• [DATA FOR THIS TASK]:
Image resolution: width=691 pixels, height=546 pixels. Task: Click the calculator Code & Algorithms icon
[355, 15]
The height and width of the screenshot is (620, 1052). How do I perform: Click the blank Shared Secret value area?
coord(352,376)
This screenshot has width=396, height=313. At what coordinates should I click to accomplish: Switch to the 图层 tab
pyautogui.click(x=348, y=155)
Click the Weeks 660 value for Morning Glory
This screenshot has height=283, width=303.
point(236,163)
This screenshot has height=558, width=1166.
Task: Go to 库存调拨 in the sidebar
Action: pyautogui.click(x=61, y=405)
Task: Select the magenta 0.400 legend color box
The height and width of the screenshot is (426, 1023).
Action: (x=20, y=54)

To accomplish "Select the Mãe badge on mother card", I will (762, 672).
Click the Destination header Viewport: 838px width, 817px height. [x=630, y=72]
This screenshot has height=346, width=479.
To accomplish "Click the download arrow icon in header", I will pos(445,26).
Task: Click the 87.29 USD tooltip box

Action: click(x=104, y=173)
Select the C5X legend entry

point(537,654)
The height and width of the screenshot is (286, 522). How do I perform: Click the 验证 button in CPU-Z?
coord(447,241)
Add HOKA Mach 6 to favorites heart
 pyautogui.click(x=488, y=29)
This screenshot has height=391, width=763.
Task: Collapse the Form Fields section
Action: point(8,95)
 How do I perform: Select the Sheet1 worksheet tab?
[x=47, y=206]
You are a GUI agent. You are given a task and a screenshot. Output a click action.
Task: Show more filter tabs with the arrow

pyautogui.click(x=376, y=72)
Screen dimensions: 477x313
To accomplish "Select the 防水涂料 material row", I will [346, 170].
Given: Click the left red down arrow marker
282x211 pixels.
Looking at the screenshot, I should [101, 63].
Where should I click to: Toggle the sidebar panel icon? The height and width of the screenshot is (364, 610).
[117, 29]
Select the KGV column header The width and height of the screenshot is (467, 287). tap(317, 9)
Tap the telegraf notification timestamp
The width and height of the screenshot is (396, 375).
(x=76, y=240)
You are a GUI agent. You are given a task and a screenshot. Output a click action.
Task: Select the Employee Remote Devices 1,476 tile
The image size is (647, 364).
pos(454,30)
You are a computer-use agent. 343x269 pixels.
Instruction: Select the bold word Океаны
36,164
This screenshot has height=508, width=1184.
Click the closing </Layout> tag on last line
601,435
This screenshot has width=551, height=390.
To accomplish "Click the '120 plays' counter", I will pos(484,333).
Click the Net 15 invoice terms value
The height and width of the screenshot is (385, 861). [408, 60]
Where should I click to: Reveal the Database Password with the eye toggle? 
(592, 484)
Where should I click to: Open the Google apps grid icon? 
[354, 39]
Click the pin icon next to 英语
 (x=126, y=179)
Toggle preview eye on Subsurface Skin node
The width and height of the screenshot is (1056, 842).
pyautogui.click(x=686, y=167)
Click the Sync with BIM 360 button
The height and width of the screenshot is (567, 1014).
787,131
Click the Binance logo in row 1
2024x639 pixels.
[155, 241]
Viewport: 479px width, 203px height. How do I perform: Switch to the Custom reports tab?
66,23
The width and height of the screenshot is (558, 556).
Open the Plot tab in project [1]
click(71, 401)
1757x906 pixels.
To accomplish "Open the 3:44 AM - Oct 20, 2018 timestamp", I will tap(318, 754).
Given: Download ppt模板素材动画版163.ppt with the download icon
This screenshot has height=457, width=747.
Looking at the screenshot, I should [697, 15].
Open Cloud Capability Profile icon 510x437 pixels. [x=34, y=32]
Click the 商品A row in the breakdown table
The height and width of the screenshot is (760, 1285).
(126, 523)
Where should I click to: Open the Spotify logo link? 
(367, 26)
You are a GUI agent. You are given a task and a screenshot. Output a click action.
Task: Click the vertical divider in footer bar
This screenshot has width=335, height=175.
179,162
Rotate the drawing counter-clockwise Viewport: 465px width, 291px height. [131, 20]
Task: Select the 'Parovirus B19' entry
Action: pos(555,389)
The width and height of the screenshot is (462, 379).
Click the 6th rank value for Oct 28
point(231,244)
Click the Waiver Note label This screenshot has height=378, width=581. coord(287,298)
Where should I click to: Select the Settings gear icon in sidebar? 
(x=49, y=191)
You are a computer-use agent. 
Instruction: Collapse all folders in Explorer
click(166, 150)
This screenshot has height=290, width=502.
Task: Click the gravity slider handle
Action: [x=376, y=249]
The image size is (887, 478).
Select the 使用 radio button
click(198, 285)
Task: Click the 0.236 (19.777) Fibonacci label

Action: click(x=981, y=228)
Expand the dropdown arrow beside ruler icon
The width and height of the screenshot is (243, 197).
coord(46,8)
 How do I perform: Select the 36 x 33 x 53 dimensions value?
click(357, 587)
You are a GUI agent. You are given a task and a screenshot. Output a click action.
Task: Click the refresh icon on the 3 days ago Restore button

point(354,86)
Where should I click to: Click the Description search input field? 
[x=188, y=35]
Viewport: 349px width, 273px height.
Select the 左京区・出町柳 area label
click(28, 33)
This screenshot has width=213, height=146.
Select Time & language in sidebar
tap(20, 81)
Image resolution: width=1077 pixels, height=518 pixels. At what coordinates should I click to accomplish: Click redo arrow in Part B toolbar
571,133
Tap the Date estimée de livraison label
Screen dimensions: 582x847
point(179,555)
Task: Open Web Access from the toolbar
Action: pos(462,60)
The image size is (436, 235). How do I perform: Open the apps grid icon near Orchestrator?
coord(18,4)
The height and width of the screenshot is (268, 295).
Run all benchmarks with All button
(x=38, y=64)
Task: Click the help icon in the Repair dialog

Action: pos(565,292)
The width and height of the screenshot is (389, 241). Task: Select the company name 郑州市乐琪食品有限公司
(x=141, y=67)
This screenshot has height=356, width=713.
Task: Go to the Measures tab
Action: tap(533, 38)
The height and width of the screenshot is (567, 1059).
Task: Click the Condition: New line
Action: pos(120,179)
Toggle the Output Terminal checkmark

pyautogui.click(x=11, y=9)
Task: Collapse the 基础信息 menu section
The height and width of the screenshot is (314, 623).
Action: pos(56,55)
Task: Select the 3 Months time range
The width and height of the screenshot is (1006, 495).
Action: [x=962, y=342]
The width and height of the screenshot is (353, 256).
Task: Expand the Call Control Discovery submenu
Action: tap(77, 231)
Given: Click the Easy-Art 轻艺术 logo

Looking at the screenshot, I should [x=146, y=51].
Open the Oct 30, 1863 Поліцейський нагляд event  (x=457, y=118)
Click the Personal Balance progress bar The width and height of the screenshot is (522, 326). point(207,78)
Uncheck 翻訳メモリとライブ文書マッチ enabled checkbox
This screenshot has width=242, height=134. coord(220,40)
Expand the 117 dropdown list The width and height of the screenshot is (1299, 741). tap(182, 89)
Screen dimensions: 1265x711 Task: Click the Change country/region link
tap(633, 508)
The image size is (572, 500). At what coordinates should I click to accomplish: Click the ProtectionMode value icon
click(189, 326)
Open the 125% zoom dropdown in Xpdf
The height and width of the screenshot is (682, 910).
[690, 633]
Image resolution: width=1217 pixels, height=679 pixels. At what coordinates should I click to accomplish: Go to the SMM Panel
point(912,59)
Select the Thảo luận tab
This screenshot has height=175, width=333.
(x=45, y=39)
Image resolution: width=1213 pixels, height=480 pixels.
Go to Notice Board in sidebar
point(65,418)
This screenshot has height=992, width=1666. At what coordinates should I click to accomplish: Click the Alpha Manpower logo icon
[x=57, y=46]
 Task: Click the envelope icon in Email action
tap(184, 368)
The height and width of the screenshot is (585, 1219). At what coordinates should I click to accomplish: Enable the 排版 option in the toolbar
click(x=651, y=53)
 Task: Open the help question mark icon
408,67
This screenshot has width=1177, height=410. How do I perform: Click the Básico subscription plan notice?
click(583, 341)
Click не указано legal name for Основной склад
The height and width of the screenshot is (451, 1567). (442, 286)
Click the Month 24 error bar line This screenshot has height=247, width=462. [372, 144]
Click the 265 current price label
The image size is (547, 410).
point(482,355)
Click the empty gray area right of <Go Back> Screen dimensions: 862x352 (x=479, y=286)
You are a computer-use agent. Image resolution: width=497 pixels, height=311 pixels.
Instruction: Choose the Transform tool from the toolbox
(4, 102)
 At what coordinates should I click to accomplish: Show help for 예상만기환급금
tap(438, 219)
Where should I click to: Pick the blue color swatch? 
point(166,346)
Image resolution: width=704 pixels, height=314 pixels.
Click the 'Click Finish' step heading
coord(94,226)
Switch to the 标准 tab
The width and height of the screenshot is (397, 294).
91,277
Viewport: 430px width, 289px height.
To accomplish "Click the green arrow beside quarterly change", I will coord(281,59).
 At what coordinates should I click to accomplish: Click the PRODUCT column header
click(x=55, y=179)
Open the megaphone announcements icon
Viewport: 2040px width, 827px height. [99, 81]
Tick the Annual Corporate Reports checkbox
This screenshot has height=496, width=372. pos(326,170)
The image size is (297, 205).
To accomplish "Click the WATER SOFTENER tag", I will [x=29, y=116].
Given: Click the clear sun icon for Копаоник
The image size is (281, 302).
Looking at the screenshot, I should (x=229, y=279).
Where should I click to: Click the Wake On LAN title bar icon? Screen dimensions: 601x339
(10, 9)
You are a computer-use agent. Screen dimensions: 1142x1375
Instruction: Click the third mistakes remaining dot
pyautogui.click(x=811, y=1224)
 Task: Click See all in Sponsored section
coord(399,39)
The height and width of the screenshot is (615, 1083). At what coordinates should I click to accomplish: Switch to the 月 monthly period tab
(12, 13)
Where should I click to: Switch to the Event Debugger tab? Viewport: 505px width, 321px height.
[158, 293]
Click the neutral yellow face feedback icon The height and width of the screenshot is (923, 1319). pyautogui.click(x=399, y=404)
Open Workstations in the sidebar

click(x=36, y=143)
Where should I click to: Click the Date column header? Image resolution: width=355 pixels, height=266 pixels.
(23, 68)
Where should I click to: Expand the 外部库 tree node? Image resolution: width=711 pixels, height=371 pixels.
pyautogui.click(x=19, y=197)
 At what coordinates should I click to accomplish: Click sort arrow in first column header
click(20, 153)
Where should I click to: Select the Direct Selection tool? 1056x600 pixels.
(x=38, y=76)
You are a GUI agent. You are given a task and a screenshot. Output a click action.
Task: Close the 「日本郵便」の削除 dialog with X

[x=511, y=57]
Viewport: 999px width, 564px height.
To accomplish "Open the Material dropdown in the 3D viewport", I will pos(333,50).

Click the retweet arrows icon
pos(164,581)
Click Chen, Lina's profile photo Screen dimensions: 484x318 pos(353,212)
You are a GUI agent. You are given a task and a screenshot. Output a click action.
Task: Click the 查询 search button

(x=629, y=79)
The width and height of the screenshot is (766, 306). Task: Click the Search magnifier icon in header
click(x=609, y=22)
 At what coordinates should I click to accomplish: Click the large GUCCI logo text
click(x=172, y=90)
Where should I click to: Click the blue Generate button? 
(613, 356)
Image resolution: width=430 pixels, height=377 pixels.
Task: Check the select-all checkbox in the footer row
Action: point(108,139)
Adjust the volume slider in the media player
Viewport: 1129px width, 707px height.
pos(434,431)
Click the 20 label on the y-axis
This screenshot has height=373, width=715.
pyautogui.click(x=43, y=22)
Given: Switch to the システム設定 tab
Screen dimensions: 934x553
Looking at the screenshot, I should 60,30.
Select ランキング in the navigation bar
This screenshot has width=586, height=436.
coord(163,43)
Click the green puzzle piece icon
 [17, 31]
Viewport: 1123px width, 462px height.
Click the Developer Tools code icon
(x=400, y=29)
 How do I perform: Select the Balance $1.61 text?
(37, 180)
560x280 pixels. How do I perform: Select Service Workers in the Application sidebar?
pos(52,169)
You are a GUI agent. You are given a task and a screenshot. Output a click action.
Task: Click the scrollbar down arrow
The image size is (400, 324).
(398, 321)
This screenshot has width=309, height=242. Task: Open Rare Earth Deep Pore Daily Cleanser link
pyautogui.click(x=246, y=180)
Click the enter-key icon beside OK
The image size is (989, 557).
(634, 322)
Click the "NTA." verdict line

• [WHAT TO WORK ON]: Print precisely the lines from the one with "560x280 pixels. How" through the end of the data above, adding nothing.

• [TASK ANSWER]:
560x280 pixels. How do I perform: Select Service Workers in the Application sidebar?
pos(52,169)
You are a GUI agent. You are given a task and a screenshot. Output a click action.
Task: Click the scrollbar down arrow
The image size is (400, 324).
(398, 321)
This screenshot has width=309, height=242. Task: Open Rare Earth Deep Pore Daily Cleanser link
pyautogui.click(x=246, y=180)
Click the enter-key icon beside OK
The image size is (989, 557).
(634, 322)
Click the "NTA." verdict line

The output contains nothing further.